======== RECORDS FOR THE TASK ========
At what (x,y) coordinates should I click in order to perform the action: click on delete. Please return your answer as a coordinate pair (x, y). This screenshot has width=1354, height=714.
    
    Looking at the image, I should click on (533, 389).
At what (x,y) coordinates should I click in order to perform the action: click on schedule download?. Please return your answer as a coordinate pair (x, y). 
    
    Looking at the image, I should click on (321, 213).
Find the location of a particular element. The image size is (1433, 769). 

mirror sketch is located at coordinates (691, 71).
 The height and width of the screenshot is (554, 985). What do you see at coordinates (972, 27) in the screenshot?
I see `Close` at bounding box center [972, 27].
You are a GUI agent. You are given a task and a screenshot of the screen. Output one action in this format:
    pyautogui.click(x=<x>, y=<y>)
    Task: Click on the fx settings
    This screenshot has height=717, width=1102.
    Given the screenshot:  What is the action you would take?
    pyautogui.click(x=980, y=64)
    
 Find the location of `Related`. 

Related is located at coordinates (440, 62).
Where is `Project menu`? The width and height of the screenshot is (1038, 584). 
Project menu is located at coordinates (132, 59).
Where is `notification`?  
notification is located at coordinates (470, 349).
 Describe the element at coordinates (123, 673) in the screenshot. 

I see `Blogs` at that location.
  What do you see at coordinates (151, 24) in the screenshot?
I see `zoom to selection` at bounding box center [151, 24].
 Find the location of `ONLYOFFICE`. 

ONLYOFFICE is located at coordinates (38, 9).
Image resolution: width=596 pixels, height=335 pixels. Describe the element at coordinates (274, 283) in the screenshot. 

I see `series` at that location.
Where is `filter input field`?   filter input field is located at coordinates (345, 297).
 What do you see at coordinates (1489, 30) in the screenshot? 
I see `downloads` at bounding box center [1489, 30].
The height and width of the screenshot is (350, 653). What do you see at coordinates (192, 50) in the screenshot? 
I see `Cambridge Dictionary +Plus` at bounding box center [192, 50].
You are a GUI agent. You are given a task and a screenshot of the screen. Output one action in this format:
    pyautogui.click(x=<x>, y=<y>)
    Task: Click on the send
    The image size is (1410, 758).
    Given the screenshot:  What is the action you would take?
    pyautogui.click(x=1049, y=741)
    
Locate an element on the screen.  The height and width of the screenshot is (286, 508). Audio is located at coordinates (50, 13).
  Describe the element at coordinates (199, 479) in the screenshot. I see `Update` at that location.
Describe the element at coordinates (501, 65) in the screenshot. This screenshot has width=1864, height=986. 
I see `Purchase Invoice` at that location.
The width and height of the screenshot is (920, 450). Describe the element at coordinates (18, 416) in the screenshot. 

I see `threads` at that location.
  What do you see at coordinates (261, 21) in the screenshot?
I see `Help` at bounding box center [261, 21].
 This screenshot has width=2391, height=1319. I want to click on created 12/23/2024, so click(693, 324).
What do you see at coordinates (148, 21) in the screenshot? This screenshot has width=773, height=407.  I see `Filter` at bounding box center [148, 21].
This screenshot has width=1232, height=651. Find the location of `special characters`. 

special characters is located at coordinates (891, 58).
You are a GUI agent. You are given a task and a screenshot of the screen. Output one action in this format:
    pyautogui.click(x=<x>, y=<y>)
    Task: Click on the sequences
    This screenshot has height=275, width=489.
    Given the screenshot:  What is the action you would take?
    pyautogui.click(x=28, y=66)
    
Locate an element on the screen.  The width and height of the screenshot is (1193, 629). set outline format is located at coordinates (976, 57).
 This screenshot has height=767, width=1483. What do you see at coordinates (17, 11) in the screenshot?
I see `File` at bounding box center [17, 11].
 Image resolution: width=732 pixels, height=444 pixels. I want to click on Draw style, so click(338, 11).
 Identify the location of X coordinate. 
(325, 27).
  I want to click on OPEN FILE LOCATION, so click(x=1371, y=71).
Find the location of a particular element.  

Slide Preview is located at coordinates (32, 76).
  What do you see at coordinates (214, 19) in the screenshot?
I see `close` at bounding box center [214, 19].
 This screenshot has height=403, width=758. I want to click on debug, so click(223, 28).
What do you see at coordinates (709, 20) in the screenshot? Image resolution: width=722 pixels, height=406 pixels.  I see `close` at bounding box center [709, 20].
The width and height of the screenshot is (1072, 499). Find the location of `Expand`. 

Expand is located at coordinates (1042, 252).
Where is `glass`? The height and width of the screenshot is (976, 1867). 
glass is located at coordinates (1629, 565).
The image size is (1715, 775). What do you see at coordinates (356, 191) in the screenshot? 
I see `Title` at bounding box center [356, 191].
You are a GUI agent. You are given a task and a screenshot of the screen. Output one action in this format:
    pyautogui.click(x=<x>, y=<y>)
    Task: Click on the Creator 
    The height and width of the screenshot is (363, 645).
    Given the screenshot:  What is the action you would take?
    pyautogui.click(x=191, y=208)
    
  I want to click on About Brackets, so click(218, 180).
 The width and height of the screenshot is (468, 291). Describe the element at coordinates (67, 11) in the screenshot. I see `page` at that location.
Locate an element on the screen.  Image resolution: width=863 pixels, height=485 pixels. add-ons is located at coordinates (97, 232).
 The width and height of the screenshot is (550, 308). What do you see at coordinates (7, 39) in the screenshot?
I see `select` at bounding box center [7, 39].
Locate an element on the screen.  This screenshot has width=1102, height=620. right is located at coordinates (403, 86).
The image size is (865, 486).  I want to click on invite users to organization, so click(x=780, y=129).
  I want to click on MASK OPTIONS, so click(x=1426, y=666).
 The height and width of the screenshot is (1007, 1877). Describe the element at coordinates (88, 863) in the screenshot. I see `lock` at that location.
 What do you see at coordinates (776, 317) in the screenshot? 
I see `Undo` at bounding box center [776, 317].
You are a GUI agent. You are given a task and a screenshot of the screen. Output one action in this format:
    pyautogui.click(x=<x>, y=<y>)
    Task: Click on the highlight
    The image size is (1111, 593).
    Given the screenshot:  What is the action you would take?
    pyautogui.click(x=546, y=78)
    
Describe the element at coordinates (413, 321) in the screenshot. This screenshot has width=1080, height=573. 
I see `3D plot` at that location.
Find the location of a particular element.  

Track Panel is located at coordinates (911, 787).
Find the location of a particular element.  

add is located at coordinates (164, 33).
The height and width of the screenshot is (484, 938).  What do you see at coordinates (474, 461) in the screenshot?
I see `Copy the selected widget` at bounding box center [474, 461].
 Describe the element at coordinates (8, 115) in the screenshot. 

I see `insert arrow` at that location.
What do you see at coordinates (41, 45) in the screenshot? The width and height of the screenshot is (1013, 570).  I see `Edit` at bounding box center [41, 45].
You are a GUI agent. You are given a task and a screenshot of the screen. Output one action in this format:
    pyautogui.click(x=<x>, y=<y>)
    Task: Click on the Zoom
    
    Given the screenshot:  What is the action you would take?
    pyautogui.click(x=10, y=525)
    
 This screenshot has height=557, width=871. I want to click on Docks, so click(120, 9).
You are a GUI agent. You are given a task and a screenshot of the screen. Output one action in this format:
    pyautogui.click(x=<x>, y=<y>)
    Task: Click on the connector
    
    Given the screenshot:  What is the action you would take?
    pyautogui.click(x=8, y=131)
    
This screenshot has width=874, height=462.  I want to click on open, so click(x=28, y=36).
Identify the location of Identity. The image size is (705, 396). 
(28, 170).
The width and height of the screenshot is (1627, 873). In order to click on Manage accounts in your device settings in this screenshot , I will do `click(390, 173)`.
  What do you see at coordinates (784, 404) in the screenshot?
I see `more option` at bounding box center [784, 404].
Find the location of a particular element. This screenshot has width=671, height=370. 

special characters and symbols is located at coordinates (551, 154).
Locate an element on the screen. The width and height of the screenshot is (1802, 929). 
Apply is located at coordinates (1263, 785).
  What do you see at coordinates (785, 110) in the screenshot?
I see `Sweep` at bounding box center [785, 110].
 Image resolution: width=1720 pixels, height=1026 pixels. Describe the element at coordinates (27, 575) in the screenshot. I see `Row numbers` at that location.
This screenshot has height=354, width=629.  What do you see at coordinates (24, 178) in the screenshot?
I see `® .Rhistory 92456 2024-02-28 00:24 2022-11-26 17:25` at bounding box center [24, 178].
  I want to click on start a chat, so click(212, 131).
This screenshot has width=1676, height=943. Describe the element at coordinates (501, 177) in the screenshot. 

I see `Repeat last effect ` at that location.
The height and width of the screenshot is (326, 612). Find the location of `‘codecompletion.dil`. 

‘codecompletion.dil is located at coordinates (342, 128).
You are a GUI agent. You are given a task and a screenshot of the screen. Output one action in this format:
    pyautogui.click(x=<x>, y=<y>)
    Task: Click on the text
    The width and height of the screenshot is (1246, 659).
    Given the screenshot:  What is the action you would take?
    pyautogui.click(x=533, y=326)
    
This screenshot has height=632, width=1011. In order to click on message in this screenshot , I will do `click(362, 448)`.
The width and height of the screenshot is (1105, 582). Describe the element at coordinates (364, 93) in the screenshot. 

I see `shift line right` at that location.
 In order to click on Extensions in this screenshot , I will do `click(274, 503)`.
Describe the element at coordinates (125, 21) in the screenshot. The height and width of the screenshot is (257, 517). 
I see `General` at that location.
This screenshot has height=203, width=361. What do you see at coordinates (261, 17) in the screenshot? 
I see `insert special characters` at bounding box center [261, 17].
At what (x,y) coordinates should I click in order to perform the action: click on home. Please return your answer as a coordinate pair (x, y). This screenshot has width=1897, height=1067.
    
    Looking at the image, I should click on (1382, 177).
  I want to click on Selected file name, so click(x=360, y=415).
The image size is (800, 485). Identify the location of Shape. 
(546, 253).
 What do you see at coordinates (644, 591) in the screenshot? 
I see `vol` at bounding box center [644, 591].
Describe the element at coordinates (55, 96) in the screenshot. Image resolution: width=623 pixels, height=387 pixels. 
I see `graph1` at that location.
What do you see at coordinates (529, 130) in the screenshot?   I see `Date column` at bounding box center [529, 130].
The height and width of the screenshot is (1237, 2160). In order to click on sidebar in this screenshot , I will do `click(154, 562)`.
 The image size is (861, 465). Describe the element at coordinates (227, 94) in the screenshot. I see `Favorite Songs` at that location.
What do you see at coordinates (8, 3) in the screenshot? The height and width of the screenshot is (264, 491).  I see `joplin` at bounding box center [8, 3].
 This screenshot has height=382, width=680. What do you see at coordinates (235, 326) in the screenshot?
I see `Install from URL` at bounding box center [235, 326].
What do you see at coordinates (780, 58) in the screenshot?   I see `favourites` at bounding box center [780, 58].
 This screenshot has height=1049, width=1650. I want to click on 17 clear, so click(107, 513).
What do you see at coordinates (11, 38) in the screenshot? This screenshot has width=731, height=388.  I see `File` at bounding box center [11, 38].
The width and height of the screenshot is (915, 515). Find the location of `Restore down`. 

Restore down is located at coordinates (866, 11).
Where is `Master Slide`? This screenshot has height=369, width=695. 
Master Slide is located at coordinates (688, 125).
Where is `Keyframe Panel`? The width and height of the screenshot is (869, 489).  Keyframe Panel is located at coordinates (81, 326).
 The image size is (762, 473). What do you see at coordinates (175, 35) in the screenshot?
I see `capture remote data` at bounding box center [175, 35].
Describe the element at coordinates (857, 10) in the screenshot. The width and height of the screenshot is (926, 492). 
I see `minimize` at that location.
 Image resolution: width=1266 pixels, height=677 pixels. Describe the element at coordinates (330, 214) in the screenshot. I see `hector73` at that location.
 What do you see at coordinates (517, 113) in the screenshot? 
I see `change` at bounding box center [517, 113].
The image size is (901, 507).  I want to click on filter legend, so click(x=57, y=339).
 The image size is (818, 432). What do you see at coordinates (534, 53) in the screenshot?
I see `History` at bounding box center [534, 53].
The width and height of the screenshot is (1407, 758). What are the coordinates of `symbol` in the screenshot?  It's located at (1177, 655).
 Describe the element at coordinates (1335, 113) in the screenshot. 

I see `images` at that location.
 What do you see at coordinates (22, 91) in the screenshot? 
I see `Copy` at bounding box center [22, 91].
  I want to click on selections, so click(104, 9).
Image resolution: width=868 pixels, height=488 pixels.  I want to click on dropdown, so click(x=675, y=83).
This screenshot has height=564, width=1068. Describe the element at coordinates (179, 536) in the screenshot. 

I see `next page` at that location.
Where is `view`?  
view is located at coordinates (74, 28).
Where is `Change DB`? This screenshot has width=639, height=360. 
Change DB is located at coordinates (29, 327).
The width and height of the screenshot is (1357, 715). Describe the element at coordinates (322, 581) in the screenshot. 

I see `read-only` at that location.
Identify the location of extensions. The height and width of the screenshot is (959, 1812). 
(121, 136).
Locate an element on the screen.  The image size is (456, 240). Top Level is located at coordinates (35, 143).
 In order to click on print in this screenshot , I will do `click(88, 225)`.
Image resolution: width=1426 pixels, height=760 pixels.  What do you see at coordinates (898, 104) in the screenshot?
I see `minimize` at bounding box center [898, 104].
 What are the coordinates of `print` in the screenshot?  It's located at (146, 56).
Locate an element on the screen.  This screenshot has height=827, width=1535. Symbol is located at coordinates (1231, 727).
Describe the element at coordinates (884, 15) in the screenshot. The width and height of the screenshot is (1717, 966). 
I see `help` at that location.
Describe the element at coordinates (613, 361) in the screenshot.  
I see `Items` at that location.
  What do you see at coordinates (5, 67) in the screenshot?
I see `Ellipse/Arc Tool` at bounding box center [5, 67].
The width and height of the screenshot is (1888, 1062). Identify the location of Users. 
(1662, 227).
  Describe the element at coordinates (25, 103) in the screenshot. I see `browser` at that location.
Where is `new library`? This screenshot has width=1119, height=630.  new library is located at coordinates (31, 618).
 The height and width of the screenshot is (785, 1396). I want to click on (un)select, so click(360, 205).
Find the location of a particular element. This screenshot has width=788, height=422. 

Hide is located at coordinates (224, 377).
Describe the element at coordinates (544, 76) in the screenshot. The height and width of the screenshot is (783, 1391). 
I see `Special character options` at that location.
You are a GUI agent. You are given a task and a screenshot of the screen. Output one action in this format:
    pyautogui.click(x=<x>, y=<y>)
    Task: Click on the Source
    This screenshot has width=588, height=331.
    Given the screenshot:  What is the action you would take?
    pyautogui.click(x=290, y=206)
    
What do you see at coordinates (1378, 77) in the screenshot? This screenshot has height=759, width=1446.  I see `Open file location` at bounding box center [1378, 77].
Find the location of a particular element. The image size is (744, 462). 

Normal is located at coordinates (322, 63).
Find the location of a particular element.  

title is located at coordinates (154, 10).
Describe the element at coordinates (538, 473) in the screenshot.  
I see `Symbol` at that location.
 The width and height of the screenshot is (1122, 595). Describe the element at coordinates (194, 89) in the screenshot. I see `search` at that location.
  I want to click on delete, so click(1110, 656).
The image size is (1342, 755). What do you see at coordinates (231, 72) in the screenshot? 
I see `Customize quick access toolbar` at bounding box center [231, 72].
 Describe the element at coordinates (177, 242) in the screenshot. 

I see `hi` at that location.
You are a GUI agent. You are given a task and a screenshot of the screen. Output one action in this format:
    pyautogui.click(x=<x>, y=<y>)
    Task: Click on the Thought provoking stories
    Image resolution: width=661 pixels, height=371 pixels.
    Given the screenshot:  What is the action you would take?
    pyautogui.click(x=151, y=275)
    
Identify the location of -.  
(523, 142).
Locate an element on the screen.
========
THE EXERCISE:
Locate every line in the rows above that contains the string "Master", and copy each such line in full.

EXERCISE OUTPUT:
Where is `Master Slide`? This screenshot has height=369, width=695. 
Master Slide is located at coordinates (688, 125).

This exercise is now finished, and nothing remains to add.